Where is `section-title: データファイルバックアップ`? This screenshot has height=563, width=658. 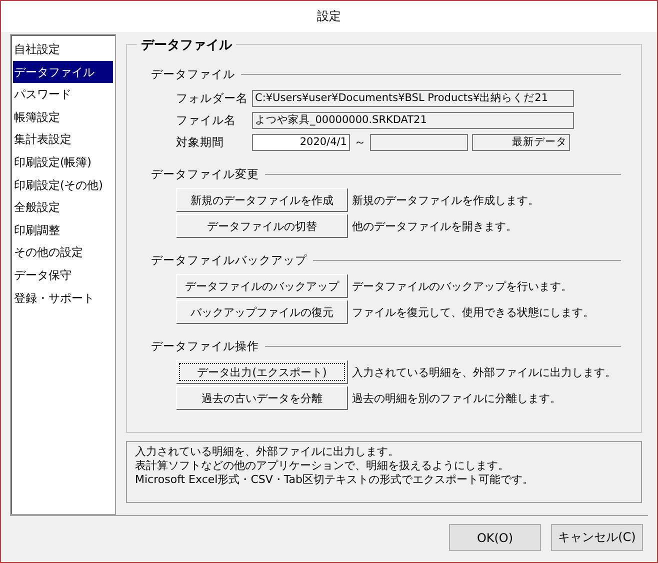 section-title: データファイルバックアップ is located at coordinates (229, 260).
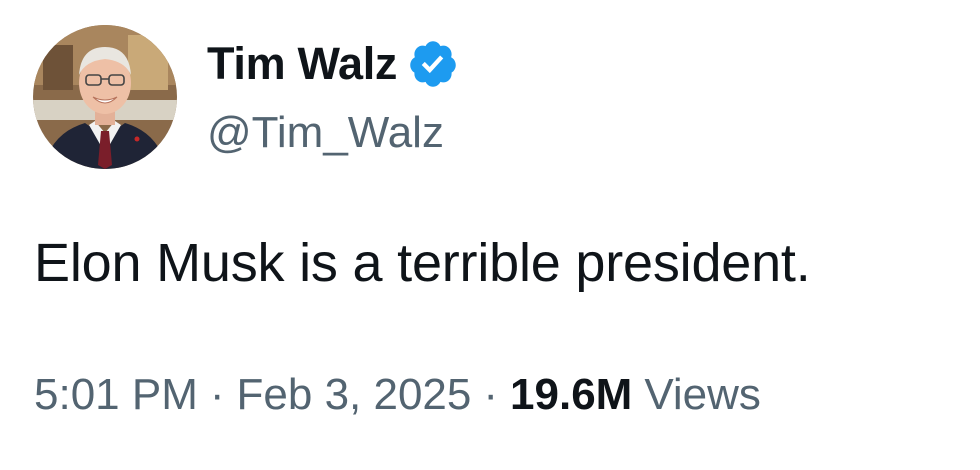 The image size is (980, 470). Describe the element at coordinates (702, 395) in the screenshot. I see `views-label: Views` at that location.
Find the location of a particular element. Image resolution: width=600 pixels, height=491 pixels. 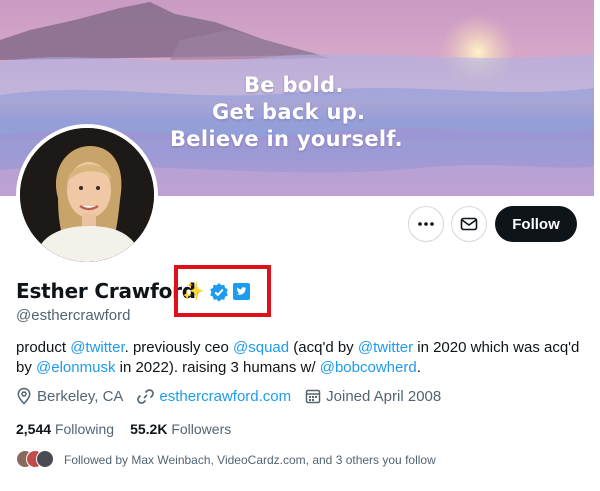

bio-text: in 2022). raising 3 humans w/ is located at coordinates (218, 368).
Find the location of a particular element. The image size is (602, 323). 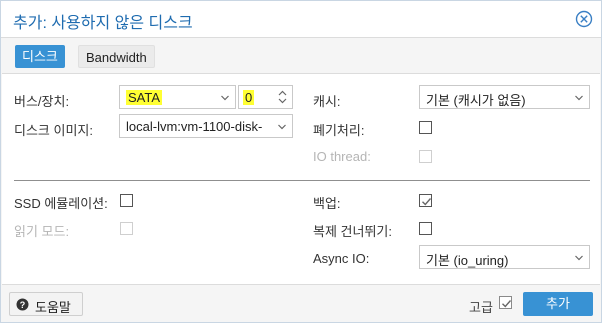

::::

» **PROBLEM REQUIREMENTS**: Lay out the data above as a numbered list, starting with the line that contains "Find the location of a particular element. Image" and going on through the end of the data. Omit blank lines and pictures.

» **RESPONSE FOR THIS EXERCISE**:
1. Find the location of a particular element. Image resolution: width=600 pixels, height=491 pixels. 
2. bio-text: in 2022). raising 3 humans w/ is located at coordinates (218, 368).
3. Find the location of a particular element. The image size is (602, 323). 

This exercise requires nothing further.